Composed upon Westminster Bridge, September 3, 1802

(Thames below Westminster by Claude Monet, 1840-1926,
French Impressionist painter)

This poem is a surprise.

Wordsworth was an English Romantic poet, like Keats and Shelley. The work of these poets stressed that feelings point to the truth.

The sonnet here is quite typical of Romantic poetry, with its full use of the pathetic fallacy, ascribing human qualities and emotions to an inanimate object, in this case the City of London. It differs, however, in its choice of a city as the object of its affection.
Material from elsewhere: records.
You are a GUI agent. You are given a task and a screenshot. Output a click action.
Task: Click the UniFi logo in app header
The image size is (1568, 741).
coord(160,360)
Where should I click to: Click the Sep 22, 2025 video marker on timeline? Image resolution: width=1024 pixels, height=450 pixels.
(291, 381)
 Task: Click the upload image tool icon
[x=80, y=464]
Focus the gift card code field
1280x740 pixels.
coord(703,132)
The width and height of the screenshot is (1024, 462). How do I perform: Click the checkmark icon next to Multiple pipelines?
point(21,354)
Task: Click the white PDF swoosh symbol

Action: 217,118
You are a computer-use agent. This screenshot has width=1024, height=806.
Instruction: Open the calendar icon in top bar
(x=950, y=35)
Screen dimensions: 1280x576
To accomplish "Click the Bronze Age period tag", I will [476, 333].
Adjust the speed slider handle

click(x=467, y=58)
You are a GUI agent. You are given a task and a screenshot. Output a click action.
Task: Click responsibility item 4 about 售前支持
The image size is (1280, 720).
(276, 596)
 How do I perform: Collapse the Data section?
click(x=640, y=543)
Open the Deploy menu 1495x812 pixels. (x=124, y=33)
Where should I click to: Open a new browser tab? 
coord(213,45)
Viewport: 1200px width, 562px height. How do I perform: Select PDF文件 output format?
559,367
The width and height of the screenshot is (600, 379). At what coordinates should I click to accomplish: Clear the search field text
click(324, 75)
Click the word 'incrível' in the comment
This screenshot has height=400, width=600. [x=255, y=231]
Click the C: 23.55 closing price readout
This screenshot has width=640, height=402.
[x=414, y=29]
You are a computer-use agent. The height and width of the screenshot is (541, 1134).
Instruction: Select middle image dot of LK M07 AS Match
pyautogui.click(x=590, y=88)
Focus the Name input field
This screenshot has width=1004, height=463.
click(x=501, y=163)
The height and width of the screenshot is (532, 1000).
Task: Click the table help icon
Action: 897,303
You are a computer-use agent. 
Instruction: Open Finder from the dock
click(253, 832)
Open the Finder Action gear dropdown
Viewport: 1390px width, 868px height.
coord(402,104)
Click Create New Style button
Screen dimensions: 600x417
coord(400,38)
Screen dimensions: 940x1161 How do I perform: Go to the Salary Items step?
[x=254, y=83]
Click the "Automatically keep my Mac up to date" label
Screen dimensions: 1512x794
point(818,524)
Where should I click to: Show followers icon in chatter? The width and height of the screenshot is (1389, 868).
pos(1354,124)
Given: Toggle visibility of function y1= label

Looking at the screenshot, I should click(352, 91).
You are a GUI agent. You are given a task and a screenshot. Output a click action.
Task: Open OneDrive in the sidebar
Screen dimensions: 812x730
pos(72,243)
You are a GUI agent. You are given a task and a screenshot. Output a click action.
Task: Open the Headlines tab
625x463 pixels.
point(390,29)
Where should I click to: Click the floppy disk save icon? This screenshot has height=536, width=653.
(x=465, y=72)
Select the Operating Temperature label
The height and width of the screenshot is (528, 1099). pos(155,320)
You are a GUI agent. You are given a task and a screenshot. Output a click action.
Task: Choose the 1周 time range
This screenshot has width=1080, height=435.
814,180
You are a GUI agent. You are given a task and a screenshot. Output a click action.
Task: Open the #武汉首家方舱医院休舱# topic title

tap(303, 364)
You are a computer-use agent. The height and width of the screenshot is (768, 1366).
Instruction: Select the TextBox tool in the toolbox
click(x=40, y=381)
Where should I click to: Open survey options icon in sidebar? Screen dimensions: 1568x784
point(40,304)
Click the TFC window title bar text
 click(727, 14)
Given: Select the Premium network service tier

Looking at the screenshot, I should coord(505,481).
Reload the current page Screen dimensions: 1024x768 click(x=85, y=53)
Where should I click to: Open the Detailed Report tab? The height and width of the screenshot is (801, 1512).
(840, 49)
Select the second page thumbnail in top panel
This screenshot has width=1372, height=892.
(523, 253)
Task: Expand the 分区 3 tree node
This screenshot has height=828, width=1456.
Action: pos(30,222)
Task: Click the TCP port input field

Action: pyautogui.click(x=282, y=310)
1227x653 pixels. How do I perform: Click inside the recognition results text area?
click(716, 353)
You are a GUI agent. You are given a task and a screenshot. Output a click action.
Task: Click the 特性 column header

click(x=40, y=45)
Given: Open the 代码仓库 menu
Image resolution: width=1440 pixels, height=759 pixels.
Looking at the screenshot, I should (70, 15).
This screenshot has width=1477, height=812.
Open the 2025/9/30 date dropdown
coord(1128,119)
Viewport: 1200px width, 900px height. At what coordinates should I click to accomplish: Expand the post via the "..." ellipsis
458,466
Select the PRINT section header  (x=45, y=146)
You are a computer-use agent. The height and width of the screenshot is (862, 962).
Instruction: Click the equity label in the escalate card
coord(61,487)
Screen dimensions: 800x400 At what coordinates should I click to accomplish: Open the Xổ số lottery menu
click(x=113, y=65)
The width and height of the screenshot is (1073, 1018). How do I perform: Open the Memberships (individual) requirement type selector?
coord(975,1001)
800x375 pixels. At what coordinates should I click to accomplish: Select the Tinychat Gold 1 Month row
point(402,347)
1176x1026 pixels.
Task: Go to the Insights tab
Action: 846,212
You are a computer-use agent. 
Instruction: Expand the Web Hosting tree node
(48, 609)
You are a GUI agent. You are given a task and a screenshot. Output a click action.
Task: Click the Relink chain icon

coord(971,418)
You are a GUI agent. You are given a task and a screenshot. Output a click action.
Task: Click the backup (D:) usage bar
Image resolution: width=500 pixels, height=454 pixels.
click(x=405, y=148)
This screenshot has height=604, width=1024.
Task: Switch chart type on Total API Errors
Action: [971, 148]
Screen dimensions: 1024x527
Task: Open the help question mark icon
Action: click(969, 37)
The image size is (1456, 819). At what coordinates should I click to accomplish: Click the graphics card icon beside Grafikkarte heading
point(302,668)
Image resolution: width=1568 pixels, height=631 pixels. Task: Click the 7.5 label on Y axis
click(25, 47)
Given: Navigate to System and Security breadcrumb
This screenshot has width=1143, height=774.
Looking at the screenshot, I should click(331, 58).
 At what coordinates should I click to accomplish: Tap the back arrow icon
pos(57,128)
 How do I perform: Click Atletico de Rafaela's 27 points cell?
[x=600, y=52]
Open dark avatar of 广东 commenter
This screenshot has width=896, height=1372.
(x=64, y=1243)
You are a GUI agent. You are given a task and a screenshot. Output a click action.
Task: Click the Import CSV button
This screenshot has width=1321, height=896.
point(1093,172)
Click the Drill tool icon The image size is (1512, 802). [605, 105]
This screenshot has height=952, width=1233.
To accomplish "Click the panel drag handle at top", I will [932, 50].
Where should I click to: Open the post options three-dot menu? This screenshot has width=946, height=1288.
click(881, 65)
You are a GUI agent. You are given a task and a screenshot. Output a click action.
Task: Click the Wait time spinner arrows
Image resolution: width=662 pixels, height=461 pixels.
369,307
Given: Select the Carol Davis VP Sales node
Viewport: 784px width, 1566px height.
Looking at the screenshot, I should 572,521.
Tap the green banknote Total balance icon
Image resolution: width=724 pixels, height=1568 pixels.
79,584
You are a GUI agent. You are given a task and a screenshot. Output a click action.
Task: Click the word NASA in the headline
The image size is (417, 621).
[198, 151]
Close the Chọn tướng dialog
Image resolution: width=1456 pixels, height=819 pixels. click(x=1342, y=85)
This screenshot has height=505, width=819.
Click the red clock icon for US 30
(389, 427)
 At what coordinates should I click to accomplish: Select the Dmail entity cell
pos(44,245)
For the Romantics, the source of happiness was Nature, especially of the countryside untouched by the Industrial Revolution.


Earth has not anything to show more fair:
Dull would he be of soul who could pass by
A sight so touching in its majesty:
This City now doth, like a garment, wear
The beauty of the morning; silent, bare,
Ships, towers, domes, theaters, and temples lie
Open unto the fields, and to the sky;
All bright and glittering in the smokeless air.
Never did sun more beautifully steep
In his first splendor, valley, rock, or hill;
Ne’er saw I, never felt, a calm so deep!
The river glideth at his own sweet will:
Dear God! the very houses seem asleep;
And all that mighty heart is lying still!